> [Exercise tasks]:
(1) Rewrite the paragraph beginning "As of Fall 2019, FAS comprised" from the text on Harvard's Faculty of Arts and Sciences as a list, keeping its main facts.
(2) In the text on Harvard's Faculty of Arts and Sciences, reproduce everything from "1. Harvard College" down to "Library (established 1638)", changing "Athletics" to "Department of Athletics".
----- Selected excerpt
The Lawrence Scientific School opened in 1847 and marked Harvard's first major effort to offer a formal program in science and engineering.

===20th century===
In 1948, the School merged with the Department of Engineering Sciences and Applied Physics in FAS to form the Division of Engineering and Applied Sciences.

===21st century===
In 2007, the Division of Engineering and Applied Sciences formally became the School of Engineering and Applied Sciences.

On June 3, 2015, the School of Engineering and Applied Sciences was renamed the Harvard John A. Paulson School of Engineering and Applied Sciences, following a $400 million gift by Harvard Business School alumnus John A. Paulson.

As of Fall 2019, FAS comprised 1221 total faculty, including 719 tenured and tenure-track professors as well as 502 other professors, lecturers, preceptors, and visiting faculty in some 30 academic departments in the arts and humanities, the social sciences, the natural sciences, and the engineering and applied sciences. There are approximately 6,800 undergraduates (Harvard College) and 4,500 graduate students (Kenneth C. Griffin Graduate School of Arts and Science). The Harvard Division of Continuing Education has 795 admitted undergraduate students and 3,100 admitted graduate students. Furthermore the Harvard Division of Continuing Education welcomes more than 30,000 students annually in its open enrollment courses. In 2019, FAS had a budget of $1.6 billion and a revenue of $1.6 billion.

As of 2019, the FAS endowment had a market value of $17.5 billion. Harvard's total endowment stands at $40.9 billion.

In 2023, following a $300 million unrestricted donation by hedge fund manager Kenneth Griffin, the Graduate School of Arts and Sciences was renamed Kenneth C. Griffin Graduate School of Arts and Science (GSAS).

The faculty was headed by interim dean Emma Dench until August 1, 2023, when Hopi Hoekstra became Dean of FAS.

On July 10, 2025, Faculty of Arts and Sciences internally announced that it would shutter Harvard College's diversity office and replace it with an Office for Academic Culture and Community.

==Organization==
FAS consists of the following divisions:

1. Harvard College (established 1636)
2. Kenneth C. Griffin Graduate School of Arts and Science (established 1872)
3. The John A. Paulson School of Engineering and Applied Sciences (established 1847)
4. The Division of Continuing Education (established 1871)
5. Arts & Humanities Division (established 2004)
6. Division of Science (established 2007)
7. Division of Social Science (established 2004)
8. Athletics (established 1780)
9. Harvard Library (established 1638)
10. Museums of Science and Culture (established 2012)
----------
----- Given information
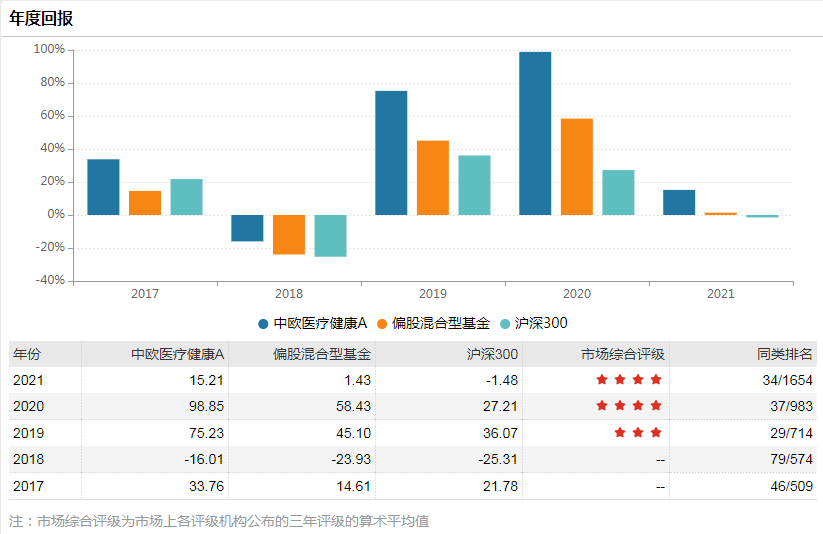823x534 pixels.
Task: Click the 年份 table column header
Action: click(27, 354)
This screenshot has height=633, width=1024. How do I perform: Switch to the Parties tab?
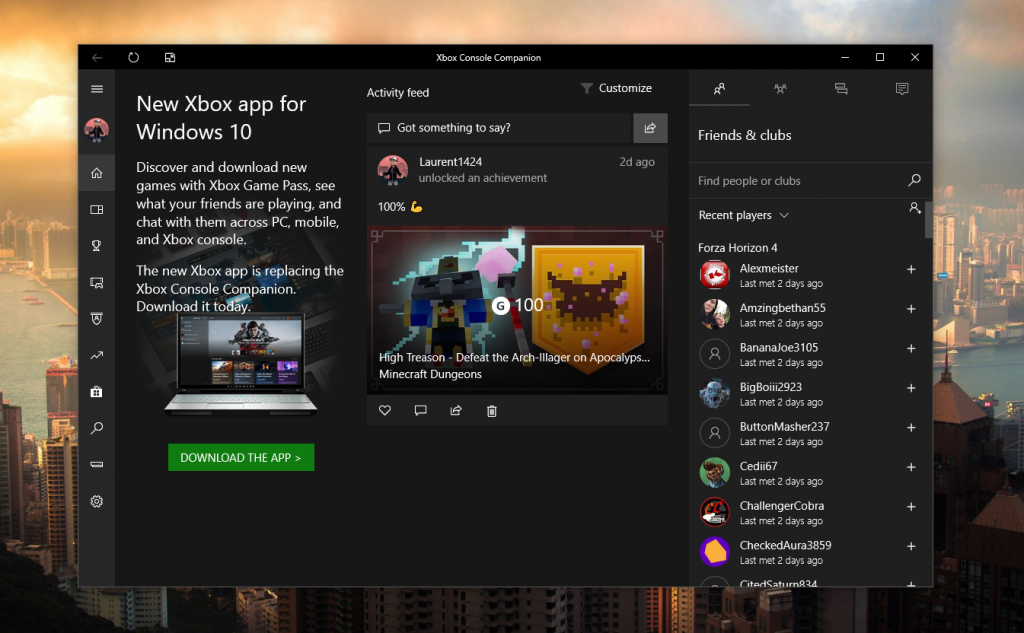click(780, 89)
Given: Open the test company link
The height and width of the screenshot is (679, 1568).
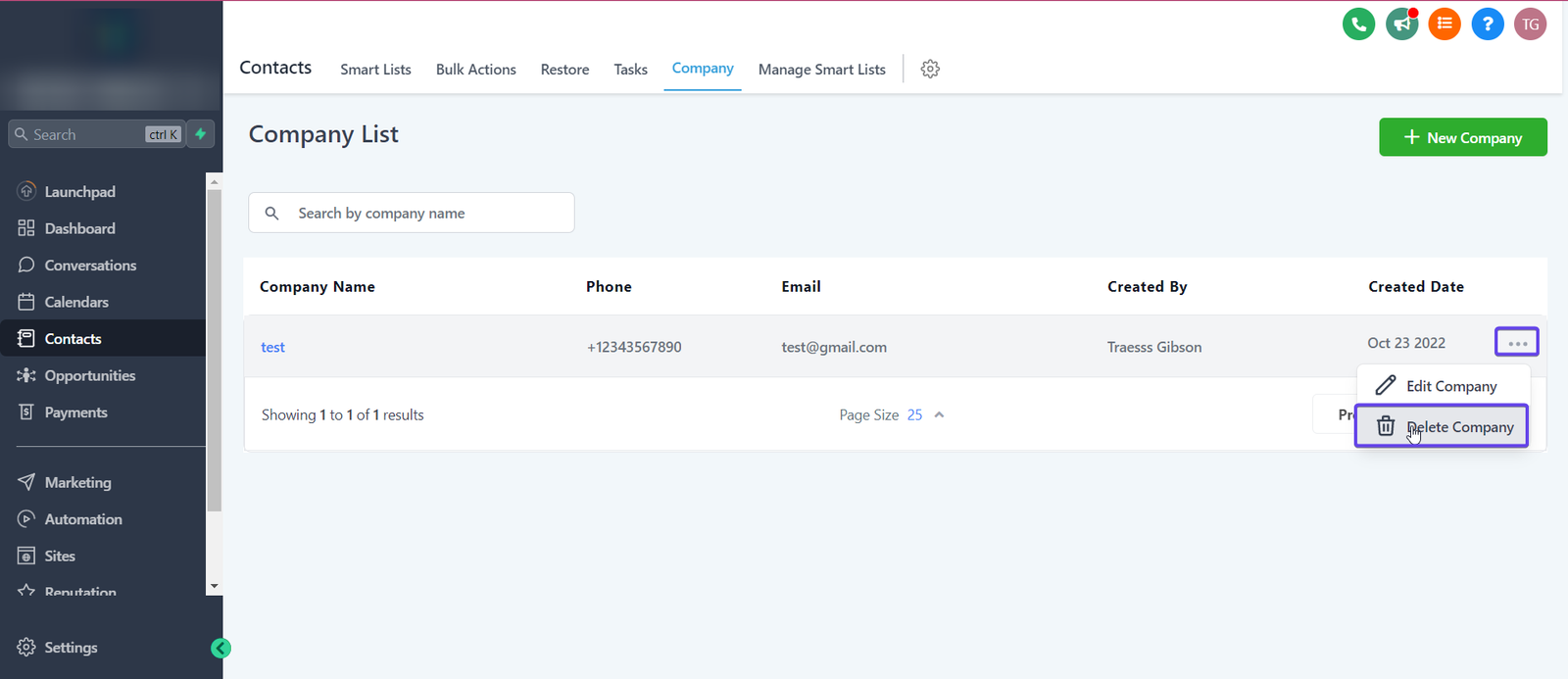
----------
> [Answers by task]:
(1)
- Faculty (as of Fall 2019): 1,221 in total, including 719 tenured and tenure-track professors and 502 other professors, lecturers, preceptors, and visiting faculty
- Departments: some 30 academic departments in the arts and humanities, the social sciences, the natural sciences, and the engineering and applied sciences
- Students: about 6,800 undergraduates (Harvard College) and 4,500 graduate students (Kenneth C. Griffin Graduate School of Arts and Science)
- Harvard Division of Continuing Education: 795 admitted undergraduate students and 3,100 admitted graduate students, plus more than 30,000 students annually in open enrollment courses
- Finances (2019): a budget of $1.6 billion and a revenue of $1.6 billion

(2)
1. Harvard College (established 1636)
2. Kenneth C. Griffin Graduate School of Arts and Science (established 1872)
3. The John A. Paulson School of Engineering and Applied Sciences (established 1847)
4. The Division of Continuing Education (established 1871)
5. Arts & Humanities Division (established 2004)
6. Division of Science (established 2007)
7. Division of Social Science (established 2004)
8. Department of Athletics (established 1780)
9. Harvard Library (established 1638)